A crise econômica que aflige o mundo inteiro, e o mundo lusófono em particular, afeta também as editoras, embora não de forma tão dramática quanto acontece com outros setores. Em Portugal nota-se uma certa recuperação. Os livros de autoajuda e a chamada literatura light foram os mais prejudicados com a crise. Acontece que para os grandes leitores a boa literatura é uma necessidade. Os grandes leitores estão dispostos a sacrificarem-se, deixando, por exemplo, de ir jantar a um restaurante mais caro, para, com o que poupam, comprarem o último romance do seu autor preferido. Já os compradores de best-sellers são, de uma forma geral, leitores eventuais. Compram um livro quando lhes sobra dinheiro. Se não sobra, não compram.
A multiplicação de festivais literários no Brasil e em Portugal vem contribuindo para a formação de novos leitores. Por detrás dos jovens — e bons! — autores que têm surgido nos últimos anos estão alguns milhões de jovens e bons leitores. Basta ir a um qualquer festival literário, a uma feira do livro ou a um debate público para confirmar o domínio crescente da juventude.
Se a literatura vai bem, ao passo que a crítica, coitada, já mal respira, significa que a primeira pode prescindir da última? Poder talvez possa, mas não ganha com isso.

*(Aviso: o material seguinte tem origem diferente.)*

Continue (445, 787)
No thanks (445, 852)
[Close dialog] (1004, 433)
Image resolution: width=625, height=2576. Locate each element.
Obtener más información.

Uma boa recensão começa por ajudar os leitores a aproximarem-se da obra do autor. Mais do que aconselhar ou desaconselhar um determinado título, o crítico deve dar ao leitor a informação necessária para o compreender. Para um escritor qualquer leitura atenta é importante e, desse ponto de vista, todas as críticas o são. Ao mesmo tempo, suspeito que escrever exige uma certa irresponsabilidade. Um escritor que se leve demasiado a sério, ou seja, que esteja preocupado em agradar, que esteja preocupado com as consequências daquilo que escreve, provavelmente bloqueia.
Conheço dois ou três autores que nunca mais conseguiram escrever após lerem críticas negativas. O mais curioso é que se não fosse a insistência deles, atacando os críticos sempre que têm oportunidade para isso, já ninguém se recordaria. Os livros, mesmo os maus, tendem a perdurar para além das críticas. Inclusive as cruéis. Quanto mais um escritor cresce — quanto mais livros vende, quanto mais traduções tem, quanto mais prêmios recebe — mais pancada apanha. Só os escritores muito ruins não receberam nunca críticas negativas. No meio literário, nunca ter sido esculhambado é meio desprestigiante.
Arturo Pérez-Reverte acredita que o portal irá atrair leitores de ambos os lados do Atlântico, dando um novo fôlego à crítica literária e ao jornalismo cultural. Fui espreitar o Zenda (zendalibros.com), pensando em como seria bom ver um projeto semelhante desenhado para a lusofonia. O mundo lusófono, quando comparado ao hispânico, tem a vantagem da diversidade, estendendo-se por quatro continentes, e alcançando para cima de 250 milhões de pessoas. São oito países muito distintos entre si e nos quais, para além do idioma comum, convivem ainda dezenas de outras línguas.
É verdade que já existem algumas revistas literárias digitais voltadas para a lusofonia. Nenhuma delas, contudo, tem a ambição da Zenda. Um projeto como a Zenda não só divulga a obra de autores conhecidos, como também permite conhecer novas vozes. Ao contrário dos jornais em papel, não tem restrições de espaço, permitindo, além disso, uma muito maior conexão com os leitores. Um território de livros, amigos e aventuras — também em português. Por que não?